The Earth is actually nearer the sun in January than it is in June — by three million miles. Pretty much irrelevant to our planet. What causes the seasons is something completely different. The Earth leans slightly on its axis like a spinning top frozen in one off-kilter position. Astronomers have even pinpointed the precise angle of the tilt. It’s 23 degrees and 27 minutes off the perpendicular to the plane of orbit. This planetary pose is what causes all the variety of our climate; all the drama and poetry of our seasons, since it determines how many hours and minutes each hemisphere receives precious sunlight.
4,000 Years of Christmas, puts its theory right up in the title. The Mesopotamians were first, it claims, with a 12-day festival of renewal, designed to help the god Marduk tame the monsters of chaos for one more year.
Winter solstice in many cultures.
Native Americans had winter solstice rites. The sun images at right are from rock paintings of the Chumash, who occupied coastal California for thousands of years before the Europeans arrived. Solstices were tremendously important to them, and the winter solstice celebration lasted several days.
And what of Hanukkah, the Jewish Festival of Lights that occurs around this time every year? Is it related to other celebrations of the season?
The placement of Hanukkah is tied to both the lunar and solar calendars. It begins on the 25th of Kislev, three days before the new moon closest to the Winter Solstice. In fact, this year, the first night of Hanukkah occurs on Winter Solstice!
As a symbolic celebration of growing light and as a commemoration of spiritual rebirth, it also seems closely related to other observances.
A time of magic.
In many cultures, customs practiced at Christmas go back to pre-Christian times. Many involve divination–foretelling the future at a magic time: the season turning of solstice.
In Russia, there’s a Christmas divination that involves candles. A girl would sit in a darkened room, with two lighted candles and two mirrors, pointed so that one reflects the candlelight into the other. The viewer would seek the seventh reflection, then look until her future would be seen.
The early Germans built a stone altar to Hertha, or Bertha, goddess of domesticity and the home, during winter solstice. With a fire of fir boughs stoked on the altar, Hertha was able to descend through the smoke and guide those who were wise in Saga lore to foretell the fortunes of those at the feast.

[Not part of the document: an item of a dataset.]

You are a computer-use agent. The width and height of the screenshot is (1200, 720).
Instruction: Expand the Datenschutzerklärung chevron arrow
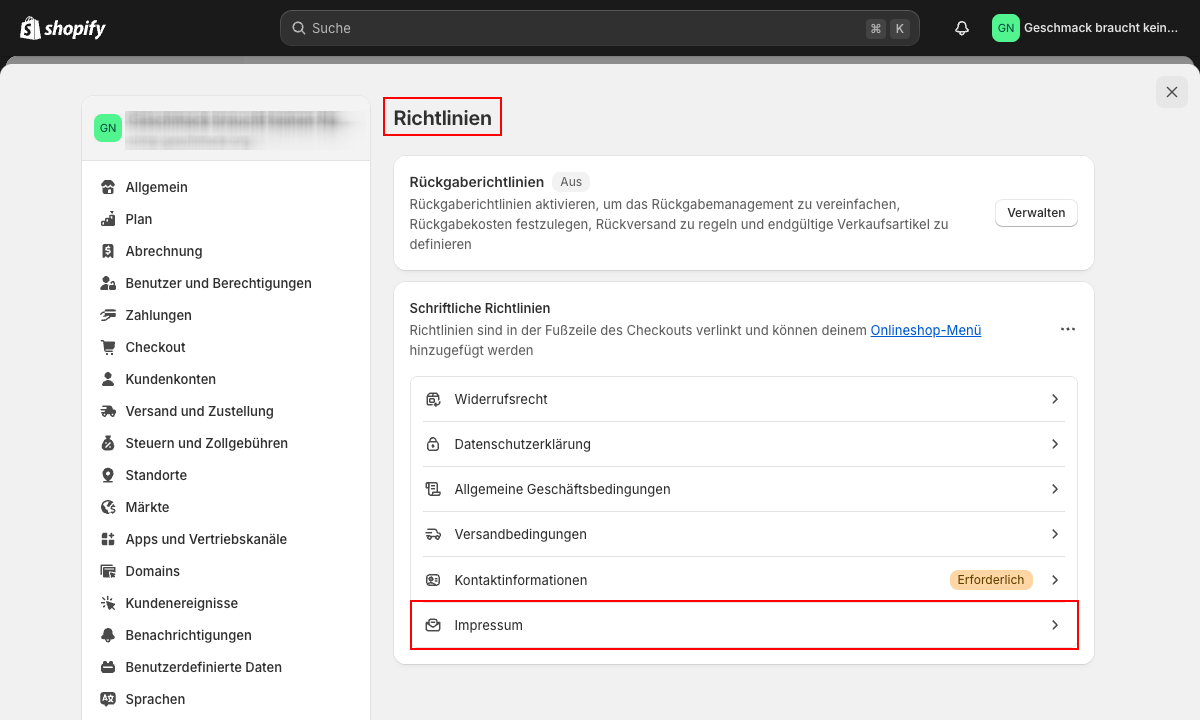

In Spain, there’s an old custom that is a holdover from Roman days. The urn of fate is a large bowl containing slips of paper on which are written all the names of those at a family get-togehter. The slips of paper are drawn out two at a time. Those whose names are so joined are to be devoted friends for the year. Apparently, there’s often a little finagling to help matchmaking along, as well.
In Scandinavia, some families place all their shoes together, as this will cause them to live in harmony throughout the year.
And in many, many cultures, it’s considered bad luck for a fire or a candle to go out on Christmas Day. So keep those candles burning!